§ WHAT THIS TASK INVOLVES: Across the listing below, how many lines hold "Open"? Reply with the number by itself.
=-=-=
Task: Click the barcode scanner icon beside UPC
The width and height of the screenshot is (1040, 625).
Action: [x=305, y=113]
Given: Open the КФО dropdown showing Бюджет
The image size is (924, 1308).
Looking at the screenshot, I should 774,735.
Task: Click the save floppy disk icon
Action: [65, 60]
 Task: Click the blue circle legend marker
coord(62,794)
=-=-=
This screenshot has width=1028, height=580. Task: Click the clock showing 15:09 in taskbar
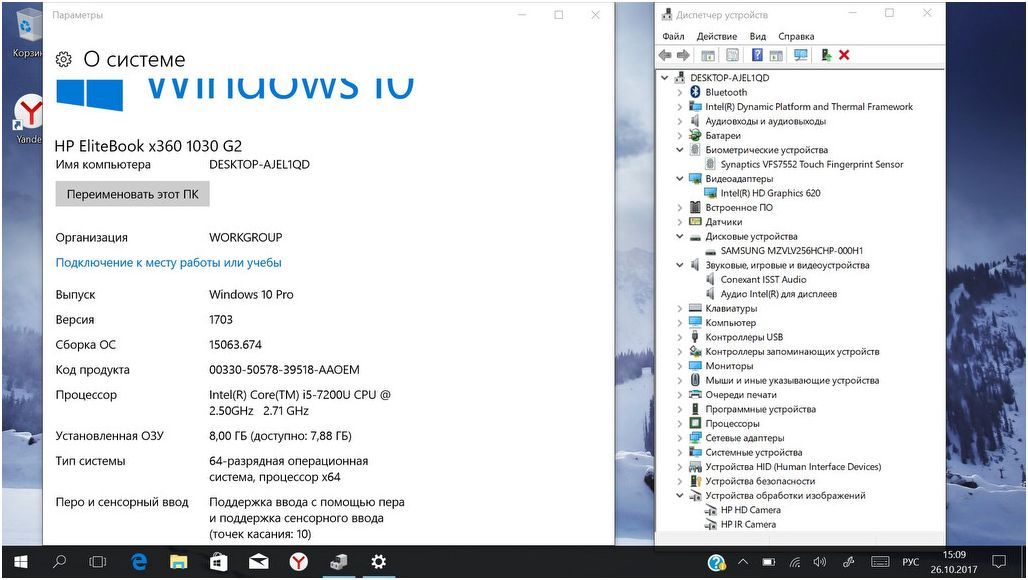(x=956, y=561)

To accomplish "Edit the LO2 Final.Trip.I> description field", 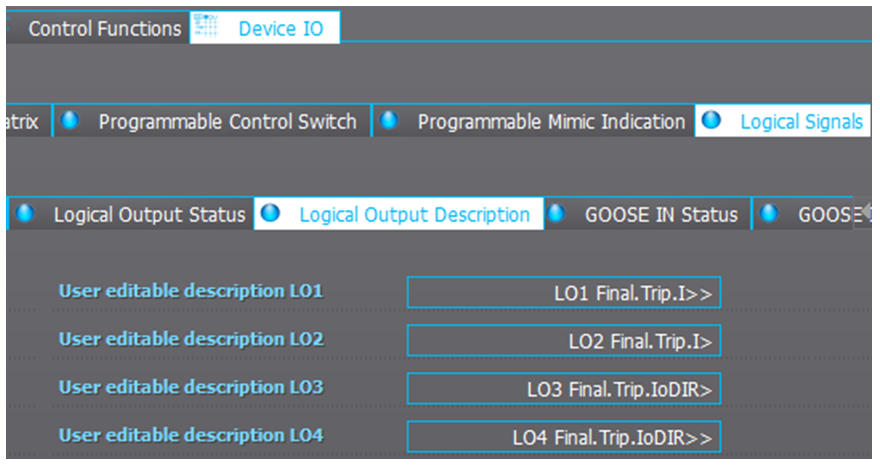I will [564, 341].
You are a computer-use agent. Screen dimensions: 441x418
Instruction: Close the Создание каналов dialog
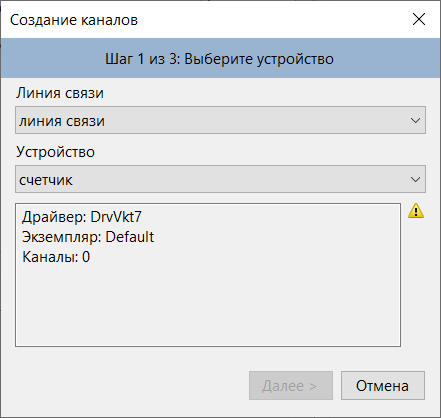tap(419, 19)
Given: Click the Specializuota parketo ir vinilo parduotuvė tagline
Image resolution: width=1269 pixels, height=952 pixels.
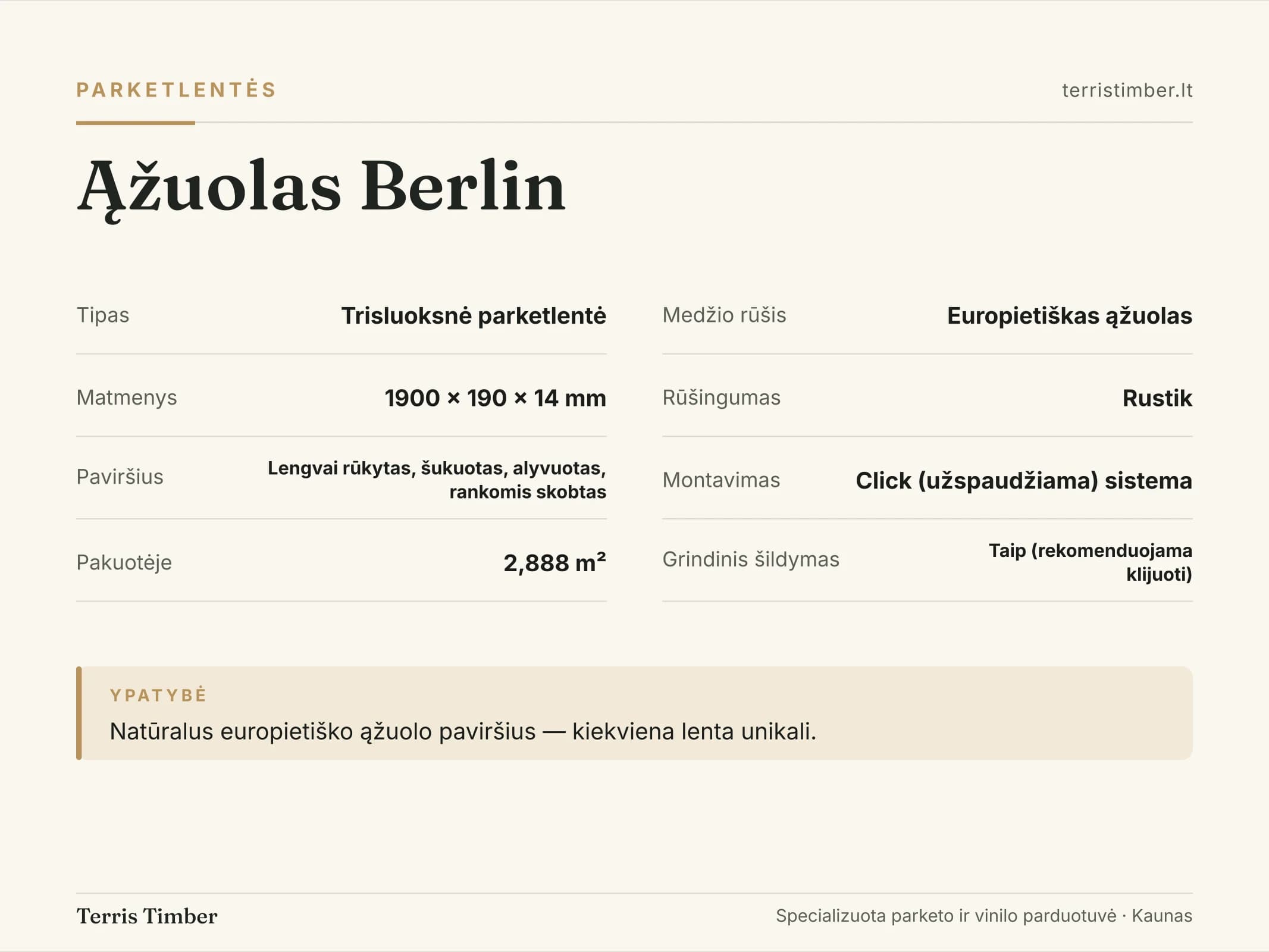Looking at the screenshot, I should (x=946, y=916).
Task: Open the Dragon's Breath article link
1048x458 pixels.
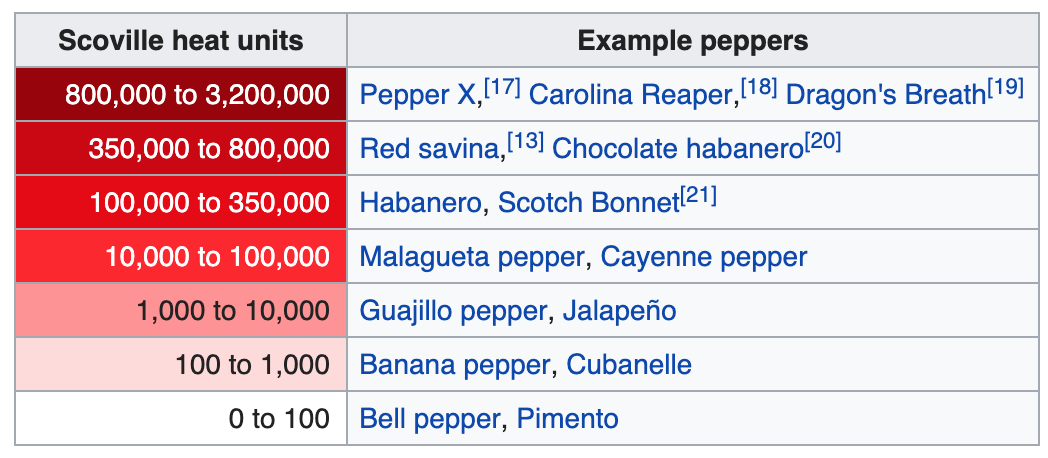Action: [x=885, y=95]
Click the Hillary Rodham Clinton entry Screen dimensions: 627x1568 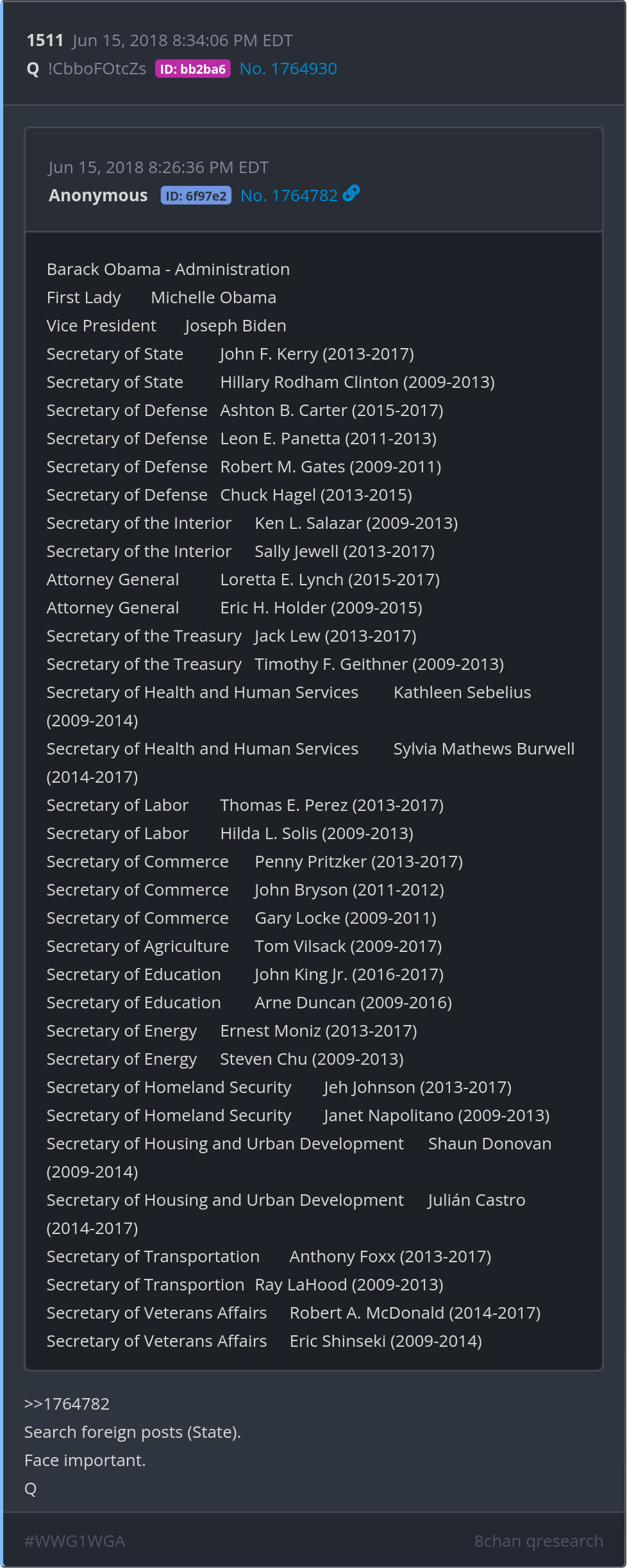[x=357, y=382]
=-=-=
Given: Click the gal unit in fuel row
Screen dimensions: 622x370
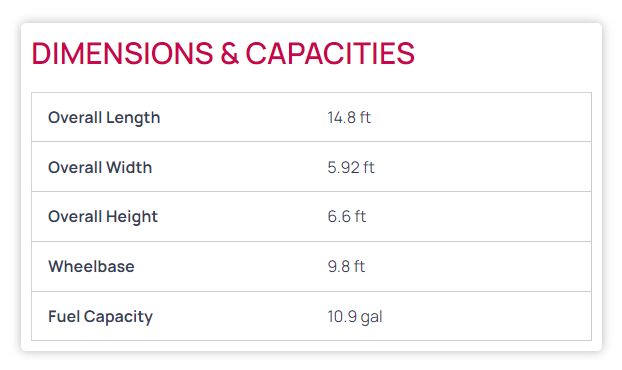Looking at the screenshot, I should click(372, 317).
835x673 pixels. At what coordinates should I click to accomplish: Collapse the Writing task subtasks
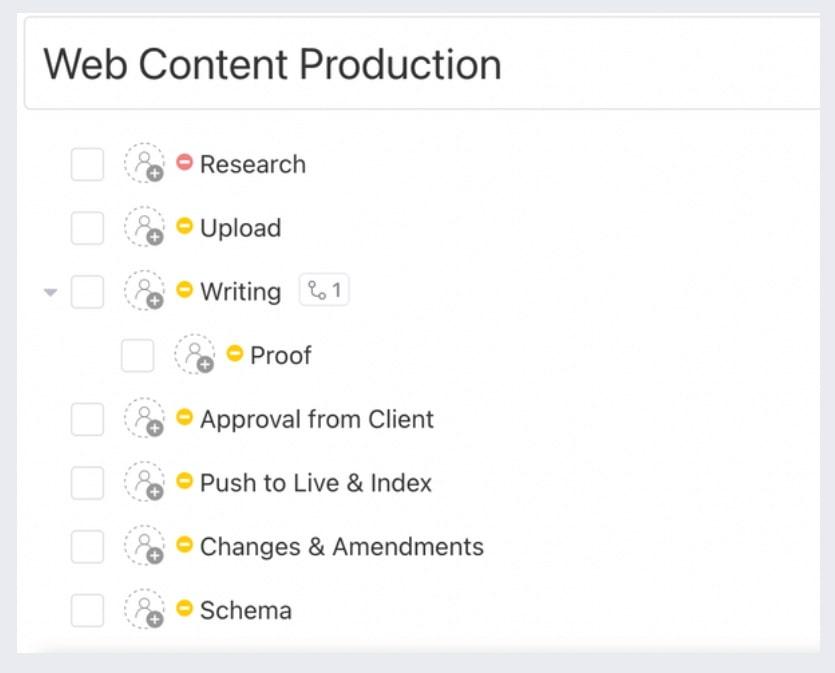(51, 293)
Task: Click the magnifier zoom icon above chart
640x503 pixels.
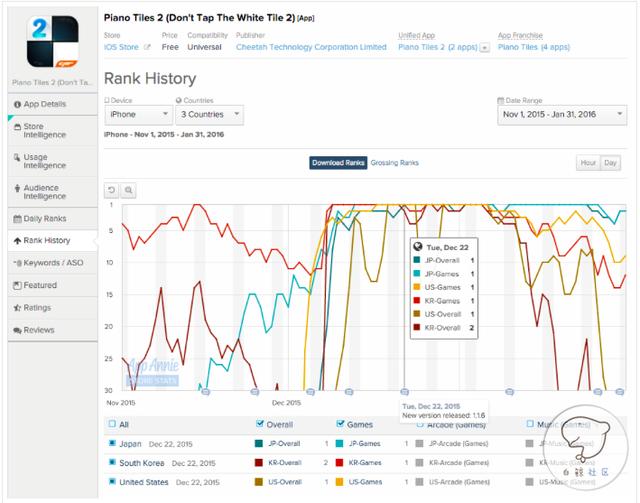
=-=-=
§ TASK SOLUTION: 2